* **Task details**
Rewrite the data below, replacing "screenshot" with "image" and leaving everything else unchanged. Omit the pictures from your answer.

* START *

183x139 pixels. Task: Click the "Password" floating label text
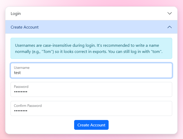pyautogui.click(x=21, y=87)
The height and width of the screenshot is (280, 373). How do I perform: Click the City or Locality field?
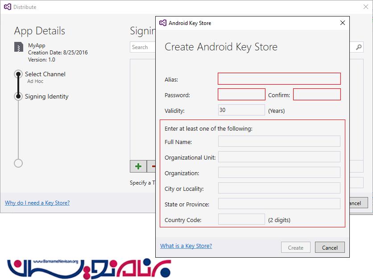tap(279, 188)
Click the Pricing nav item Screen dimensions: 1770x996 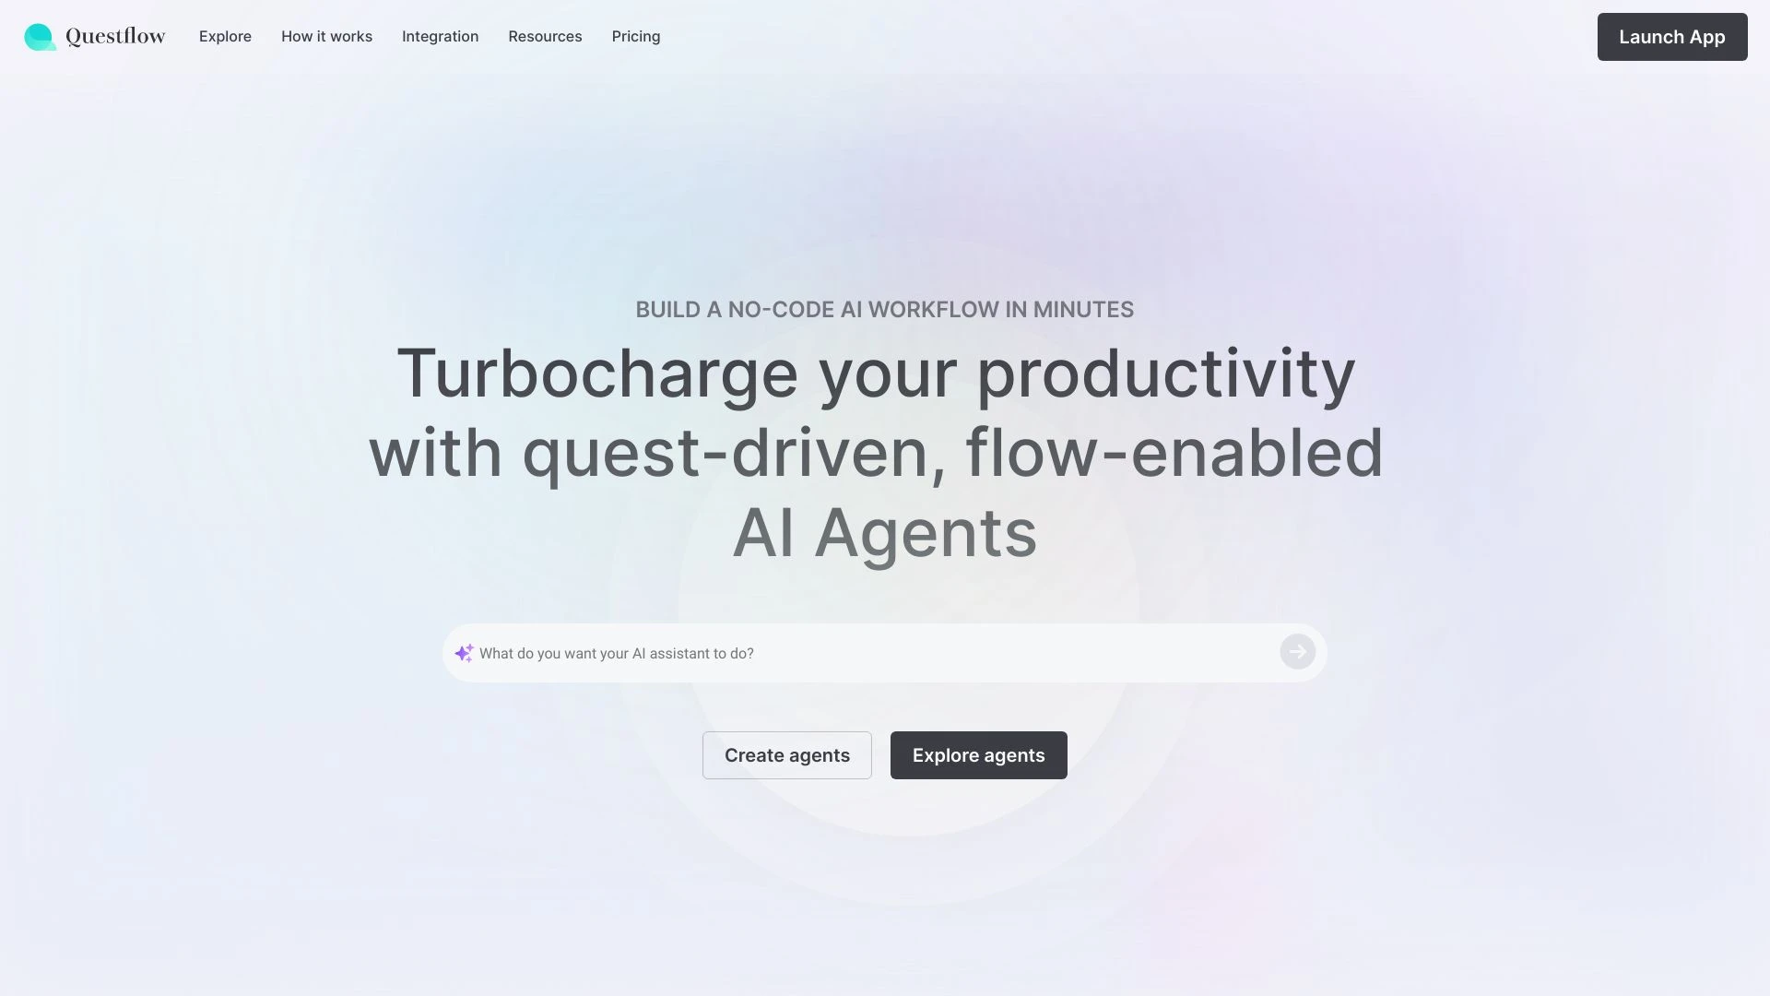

* END *

* **Output for this exercise**
183x139 pixels. Task: Click the "Password" floating label text
pyautogui.click(x=21, y=87)
The height and width of the image is (280, 373). How do I perform: Click the City or Locality field?
tap(279, 188)
Click the Pricing nav item Screen dimensions: 1770x996 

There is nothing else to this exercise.